> To do
Copy out, word for word, the records from their first line through the line containing "Looking at the image, I should click on (262, 209).", both included.

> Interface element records

********

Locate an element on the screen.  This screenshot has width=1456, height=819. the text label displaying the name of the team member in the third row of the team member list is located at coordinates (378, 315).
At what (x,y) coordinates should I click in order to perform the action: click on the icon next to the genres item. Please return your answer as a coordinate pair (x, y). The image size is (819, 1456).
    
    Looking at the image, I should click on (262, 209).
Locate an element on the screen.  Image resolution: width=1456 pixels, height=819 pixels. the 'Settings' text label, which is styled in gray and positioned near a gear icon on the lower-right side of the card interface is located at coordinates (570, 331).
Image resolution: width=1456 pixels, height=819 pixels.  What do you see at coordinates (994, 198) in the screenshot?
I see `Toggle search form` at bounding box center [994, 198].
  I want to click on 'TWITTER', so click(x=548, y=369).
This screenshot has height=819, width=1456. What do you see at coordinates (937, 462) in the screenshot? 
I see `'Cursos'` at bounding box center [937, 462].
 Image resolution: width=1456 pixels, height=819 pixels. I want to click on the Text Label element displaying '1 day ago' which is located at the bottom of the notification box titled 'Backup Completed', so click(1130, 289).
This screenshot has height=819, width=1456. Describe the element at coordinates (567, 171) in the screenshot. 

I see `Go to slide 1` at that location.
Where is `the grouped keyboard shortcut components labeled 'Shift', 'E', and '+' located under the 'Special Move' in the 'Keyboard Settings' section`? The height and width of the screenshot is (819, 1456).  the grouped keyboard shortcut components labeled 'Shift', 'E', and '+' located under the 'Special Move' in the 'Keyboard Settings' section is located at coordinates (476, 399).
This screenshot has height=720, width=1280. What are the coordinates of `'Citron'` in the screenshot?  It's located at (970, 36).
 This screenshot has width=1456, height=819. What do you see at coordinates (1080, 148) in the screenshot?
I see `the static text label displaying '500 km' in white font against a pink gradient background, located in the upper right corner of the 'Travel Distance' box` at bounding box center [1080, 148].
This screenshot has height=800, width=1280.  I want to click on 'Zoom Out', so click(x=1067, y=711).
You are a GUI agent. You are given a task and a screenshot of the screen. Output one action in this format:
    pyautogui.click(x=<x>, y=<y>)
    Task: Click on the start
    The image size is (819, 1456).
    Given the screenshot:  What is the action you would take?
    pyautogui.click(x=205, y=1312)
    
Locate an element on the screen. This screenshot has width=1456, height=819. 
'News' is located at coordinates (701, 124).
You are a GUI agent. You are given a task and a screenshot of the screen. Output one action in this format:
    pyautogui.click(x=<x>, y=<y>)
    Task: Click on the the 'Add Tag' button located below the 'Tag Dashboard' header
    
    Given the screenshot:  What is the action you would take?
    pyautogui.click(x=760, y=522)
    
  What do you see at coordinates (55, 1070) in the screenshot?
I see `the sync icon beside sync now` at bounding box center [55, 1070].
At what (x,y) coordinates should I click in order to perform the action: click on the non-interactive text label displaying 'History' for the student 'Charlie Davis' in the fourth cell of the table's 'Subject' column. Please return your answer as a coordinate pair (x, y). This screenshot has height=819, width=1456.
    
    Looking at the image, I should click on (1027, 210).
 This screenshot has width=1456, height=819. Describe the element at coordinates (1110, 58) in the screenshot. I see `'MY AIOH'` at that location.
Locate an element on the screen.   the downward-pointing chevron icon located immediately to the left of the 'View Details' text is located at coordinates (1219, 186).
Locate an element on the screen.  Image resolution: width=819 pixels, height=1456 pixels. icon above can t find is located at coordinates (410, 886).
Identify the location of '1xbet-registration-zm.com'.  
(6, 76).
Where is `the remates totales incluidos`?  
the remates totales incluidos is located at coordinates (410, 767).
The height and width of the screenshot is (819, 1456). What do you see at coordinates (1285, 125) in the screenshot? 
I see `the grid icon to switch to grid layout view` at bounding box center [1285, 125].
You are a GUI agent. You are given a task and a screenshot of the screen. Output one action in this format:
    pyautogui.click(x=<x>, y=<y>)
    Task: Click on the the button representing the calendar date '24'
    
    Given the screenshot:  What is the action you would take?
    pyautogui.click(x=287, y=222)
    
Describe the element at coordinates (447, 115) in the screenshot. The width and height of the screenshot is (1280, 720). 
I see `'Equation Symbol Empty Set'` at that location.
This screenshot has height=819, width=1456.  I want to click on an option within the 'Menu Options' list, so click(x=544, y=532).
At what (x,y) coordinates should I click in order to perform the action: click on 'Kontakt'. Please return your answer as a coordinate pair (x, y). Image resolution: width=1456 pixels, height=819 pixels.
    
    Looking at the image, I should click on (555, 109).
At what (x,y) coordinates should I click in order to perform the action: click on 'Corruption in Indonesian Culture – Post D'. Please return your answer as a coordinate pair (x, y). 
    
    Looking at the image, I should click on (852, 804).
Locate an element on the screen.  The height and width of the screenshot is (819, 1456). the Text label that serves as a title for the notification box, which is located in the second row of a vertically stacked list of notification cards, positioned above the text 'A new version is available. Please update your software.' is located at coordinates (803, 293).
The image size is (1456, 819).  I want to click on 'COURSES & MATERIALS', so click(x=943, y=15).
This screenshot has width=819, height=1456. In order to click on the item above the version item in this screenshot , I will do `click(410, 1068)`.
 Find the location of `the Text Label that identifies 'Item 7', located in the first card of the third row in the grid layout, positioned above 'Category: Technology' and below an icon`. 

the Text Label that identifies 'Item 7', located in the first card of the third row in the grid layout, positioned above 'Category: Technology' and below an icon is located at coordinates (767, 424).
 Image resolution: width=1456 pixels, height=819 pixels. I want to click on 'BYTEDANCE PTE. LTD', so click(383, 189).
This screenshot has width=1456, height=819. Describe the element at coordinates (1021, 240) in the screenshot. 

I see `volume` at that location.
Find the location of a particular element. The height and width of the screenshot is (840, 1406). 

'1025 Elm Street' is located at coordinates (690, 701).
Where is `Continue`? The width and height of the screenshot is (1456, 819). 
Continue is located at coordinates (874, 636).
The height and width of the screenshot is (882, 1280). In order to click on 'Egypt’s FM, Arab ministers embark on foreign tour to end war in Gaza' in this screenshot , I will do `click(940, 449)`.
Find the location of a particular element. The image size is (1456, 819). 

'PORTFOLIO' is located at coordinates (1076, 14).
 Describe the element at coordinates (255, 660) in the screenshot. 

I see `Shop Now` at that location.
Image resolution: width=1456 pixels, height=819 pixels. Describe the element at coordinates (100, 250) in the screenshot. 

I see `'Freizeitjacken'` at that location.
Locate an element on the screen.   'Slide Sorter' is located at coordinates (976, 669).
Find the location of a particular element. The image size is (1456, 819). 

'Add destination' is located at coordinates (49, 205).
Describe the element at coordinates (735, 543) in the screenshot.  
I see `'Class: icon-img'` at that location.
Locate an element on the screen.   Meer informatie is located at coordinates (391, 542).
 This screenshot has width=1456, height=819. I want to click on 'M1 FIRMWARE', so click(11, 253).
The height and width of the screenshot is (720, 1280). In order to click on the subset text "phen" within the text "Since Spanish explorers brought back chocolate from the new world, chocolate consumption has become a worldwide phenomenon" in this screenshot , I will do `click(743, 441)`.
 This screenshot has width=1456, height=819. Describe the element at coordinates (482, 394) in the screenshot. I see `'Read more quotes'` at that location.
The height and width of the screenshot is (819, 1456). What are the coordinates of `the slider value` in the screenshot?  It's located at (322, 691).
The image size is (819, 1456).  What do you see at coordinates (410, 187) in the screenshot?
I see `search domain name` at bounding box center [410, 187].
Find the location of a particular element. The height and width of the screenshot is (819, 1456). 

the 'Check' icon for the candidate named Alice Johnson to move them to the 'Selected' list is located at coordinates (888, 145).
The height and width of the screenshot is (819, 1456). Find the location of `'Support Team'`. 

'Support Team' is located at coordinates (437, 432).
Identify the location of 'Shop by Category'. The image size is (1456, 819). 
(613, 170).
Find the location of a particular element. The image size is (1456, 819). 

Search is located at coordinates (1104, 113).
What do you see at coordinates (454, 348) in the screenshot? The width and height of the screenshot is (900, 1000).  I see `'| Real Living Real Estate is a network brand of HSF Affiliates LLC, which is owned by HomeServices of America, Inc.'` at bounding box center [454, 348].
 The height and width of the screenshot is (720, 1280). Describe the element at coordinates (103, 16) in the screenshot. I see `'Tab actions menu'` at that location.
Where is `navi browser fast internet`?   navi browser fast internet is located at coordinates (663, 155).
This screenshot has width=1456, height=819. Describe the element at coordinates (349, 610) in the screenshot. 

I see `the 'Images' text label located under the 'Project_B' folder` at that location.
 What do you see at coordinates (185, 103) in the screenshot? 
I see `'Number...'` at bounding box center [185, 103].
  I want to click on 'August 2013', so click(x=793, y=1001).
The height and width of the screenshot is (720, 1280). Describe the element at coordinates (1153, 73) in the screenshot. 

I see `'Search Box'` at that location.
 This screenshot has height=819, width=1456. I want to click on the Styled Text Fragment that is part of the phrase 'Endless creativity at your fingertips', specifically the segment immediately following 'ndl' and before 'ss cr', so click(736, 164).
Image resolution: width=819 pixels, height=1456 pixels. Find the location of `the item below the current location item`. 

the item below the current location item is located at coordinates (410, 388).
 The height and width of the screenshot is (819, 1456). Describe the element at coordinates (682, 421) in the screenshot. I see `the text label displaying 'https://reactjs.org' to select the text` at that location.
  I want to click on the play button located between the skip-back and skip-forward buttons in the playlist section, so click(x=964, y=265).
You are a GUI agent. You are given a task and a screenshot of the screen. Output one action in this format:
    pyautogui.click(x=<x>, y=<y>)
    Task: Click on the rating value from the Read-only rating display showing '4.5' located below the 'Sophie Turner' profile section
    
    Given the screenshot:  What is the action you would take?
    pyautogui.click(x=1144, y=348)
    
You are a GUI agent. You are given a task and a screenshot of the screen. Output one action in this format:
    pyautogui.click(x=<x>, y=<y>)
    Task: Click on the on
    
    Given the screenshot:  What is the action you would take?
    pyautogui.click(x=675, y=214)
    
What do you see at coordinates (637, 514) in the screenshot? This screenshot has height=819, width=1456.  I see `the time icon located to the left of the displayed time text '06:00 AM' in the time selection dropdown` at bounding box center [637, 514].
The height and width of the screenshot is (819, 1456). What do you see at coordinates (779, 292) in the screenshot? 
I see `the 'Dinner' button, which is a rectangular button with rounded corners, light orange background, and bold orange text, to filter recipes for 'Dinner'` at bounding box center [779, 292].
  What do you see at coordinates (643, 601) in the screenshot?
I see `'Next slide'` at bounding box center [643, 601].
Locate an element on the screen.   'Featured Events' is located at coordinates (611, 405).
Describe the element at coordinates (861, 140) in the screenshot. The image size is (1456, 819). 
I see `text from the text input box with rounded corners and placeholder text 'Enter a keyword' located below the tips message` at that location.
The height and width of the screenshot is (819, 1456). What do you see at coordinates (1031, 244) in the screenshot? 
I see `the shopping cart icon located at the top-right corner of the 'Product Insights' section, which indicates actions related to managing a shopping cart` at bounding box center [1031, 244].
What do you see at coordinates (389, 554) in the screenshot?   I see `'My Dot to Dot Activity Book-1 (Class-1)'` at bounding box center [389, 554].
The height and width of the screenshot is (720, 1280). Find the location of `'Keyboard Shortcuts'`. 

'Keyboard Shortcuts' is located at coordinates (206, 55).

********

> Result of the exercise
Locate an element on the screen.  This screenshot has width=1456, height=819. the text label displaying the name of the team member in the third row of the team member list is located at coordinates (378, 315).
At what (x,y) coordinates should I click in order to perform the action: click on the icon next to the genres item. Please return your answer as a coordinate pair (x, y). The image size is (819, 1456).
    
    Looking at the image, I should click on (262, 209).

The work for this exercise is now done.